For many association methods for rare variants, it is not possible to perform theoretical power analysis, since the statistical properties for these methods are mathematically intractable. A variety of such tests have been developed over the past few years. Compare with simple tests with close form solution for power and sample size, these methods are usually more powerful. Performance of these tests, particularly statistical power, have to be assessed empirically. The idea of empirical power calculation is to:

- Repeatedly simulate association data under fixed parameter settings
- Analyze the simulated data using given association tests, compare the resulting p-value to given significant level \(\alpha\) to determine success (in rejecting the null hypothesis) or failure
- Compute the success rate over multiple replicates

For most rare variant association tests, it is problematic to rely on asymptotic distributions for computation of p-values, due to the sparsity of data.
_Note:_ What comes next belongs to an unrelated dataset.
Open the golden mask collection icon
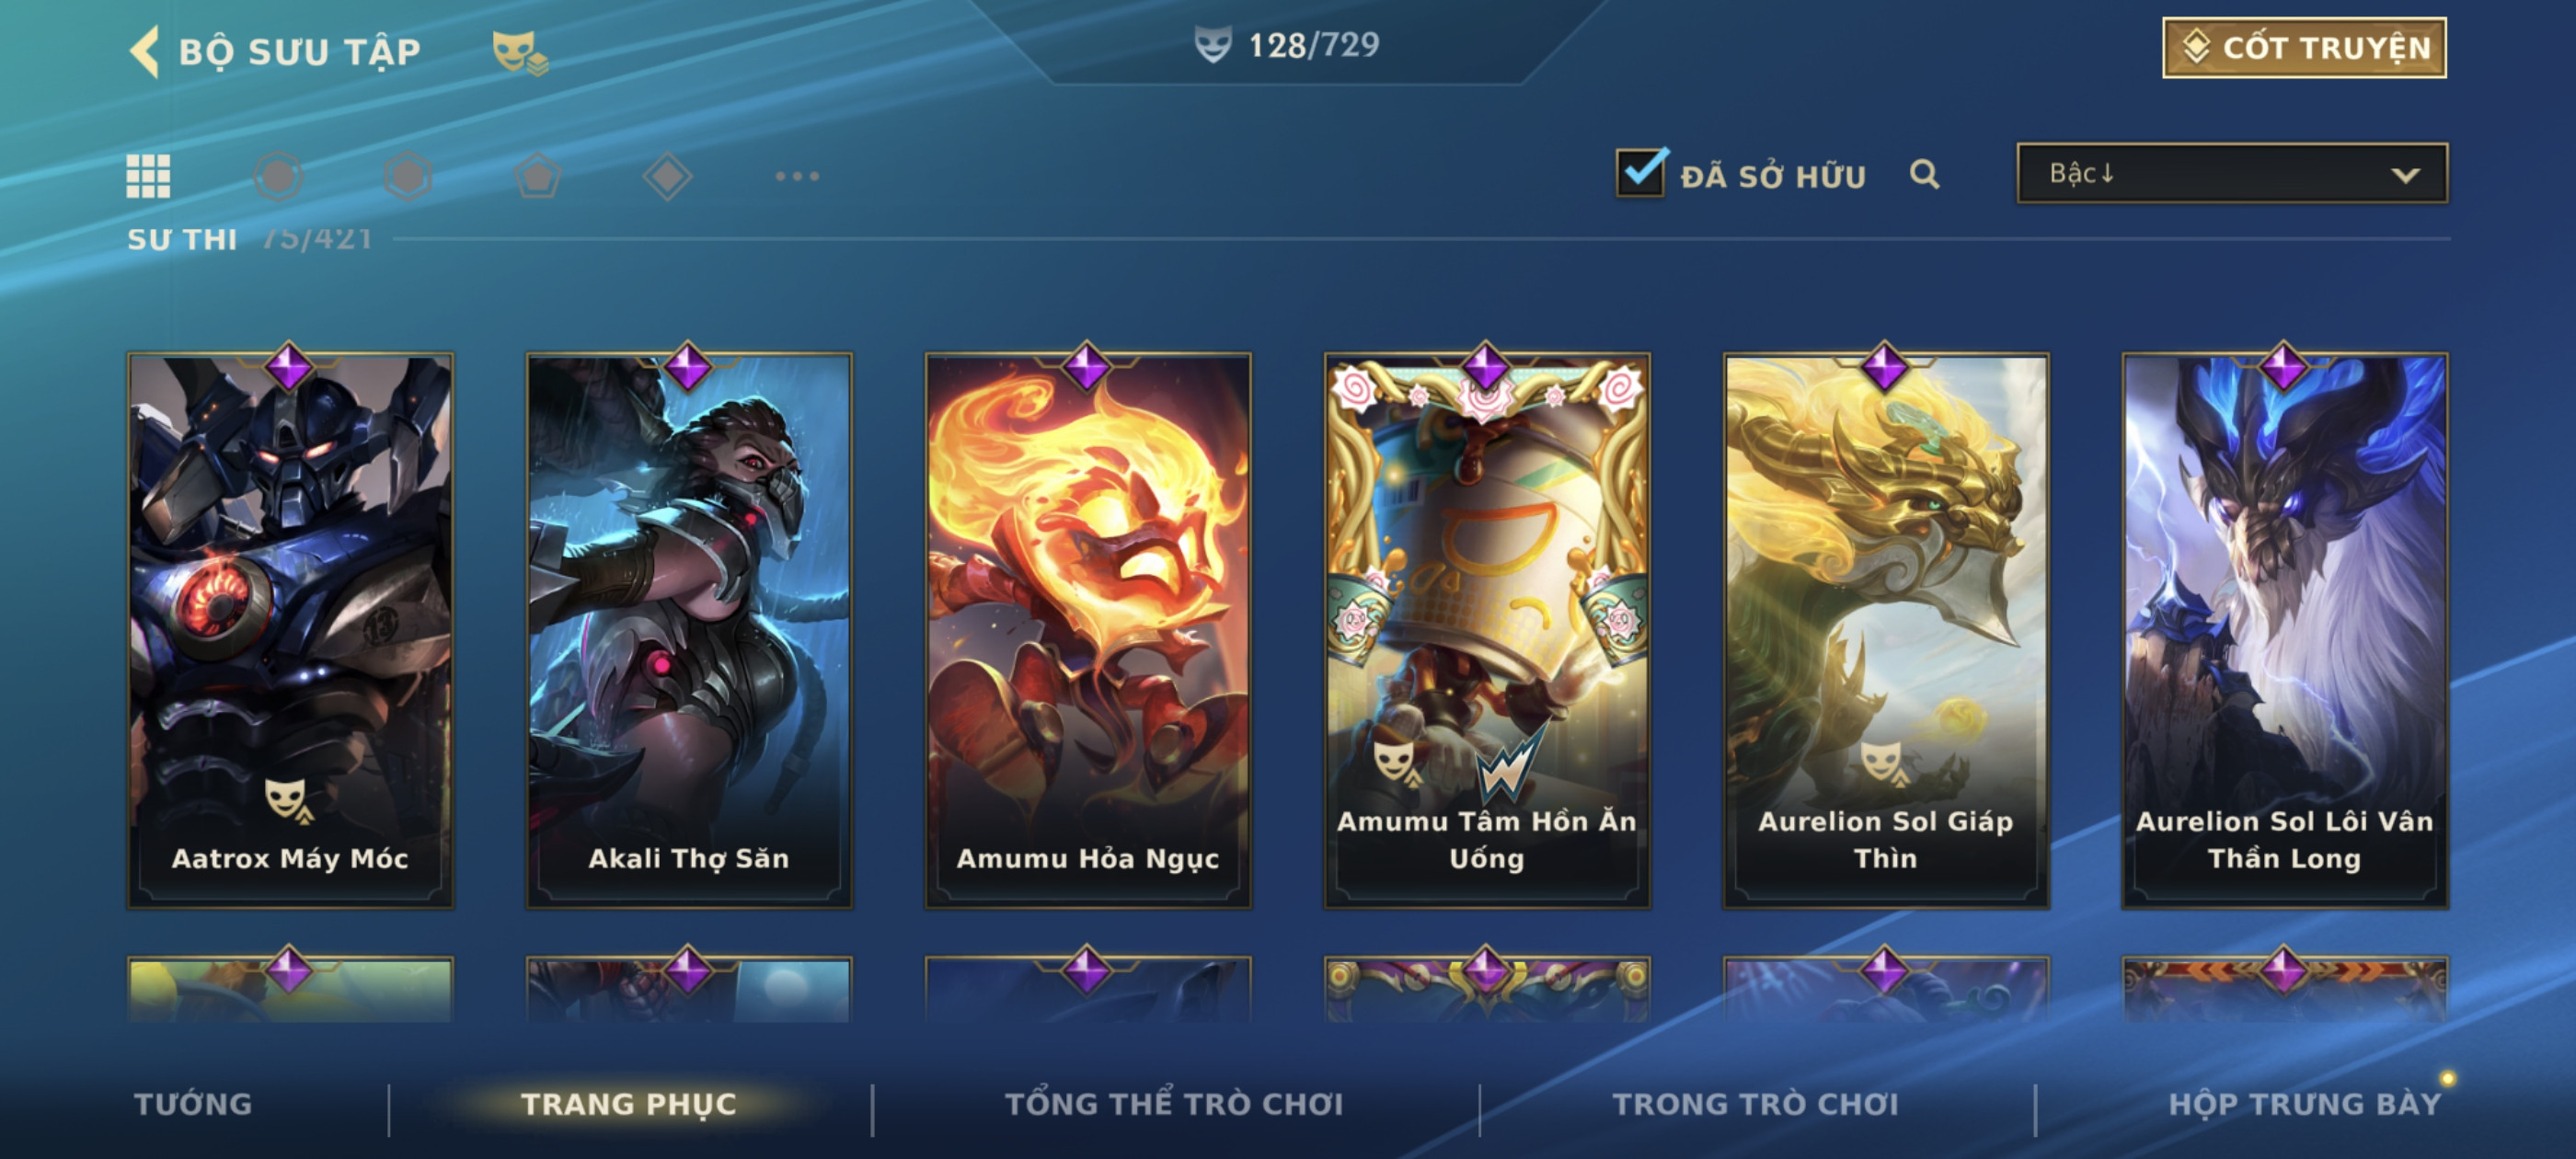Viewport: 2576px width, 1159px height. click(519, 53)
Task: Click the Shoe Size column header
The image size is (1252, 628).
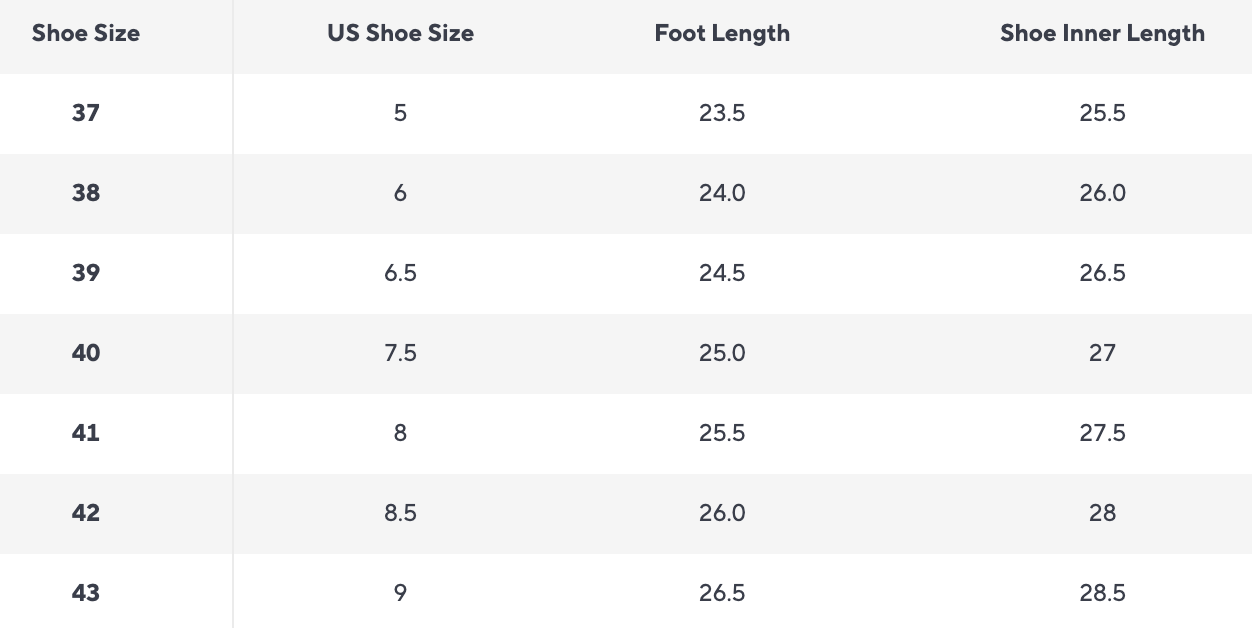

Permutation procedures are often used to obtain p-values. Permutation tests for association are often carried out as follows:

- Analyze data using given test and record the resulting statistic \(T_0\)
- Shuffle the phenotype values, or genotypes, for the data set such that genotype and phenotype no long match. This is to create data without association between genotype and phenotype
- Analyze permuted data using the same test and record the resulting statistic \(T_1\)
- Shuffle again the data, and analyze, record the resulting statistic. Do this for many times and obtain permutation test statistics \(\{T_1, \ldots, T_N\}\). The number of permutations required is determined by the required statistical significance level \(\alpha\) to achieve. \(N\) has to be at least large enough to satisfy \(\alpha \ge \frac{1}{N}\)
- Empirical p-value is calculated as \(\frac{S}{N}\) (or \(\frac{S+1}{N+1}\)) where \(S\) is the number of permutation tests with a “more extreme” (larger or smaller, depending on the null hypothesis) observed test statistic \(T_i\) than \(T_0\)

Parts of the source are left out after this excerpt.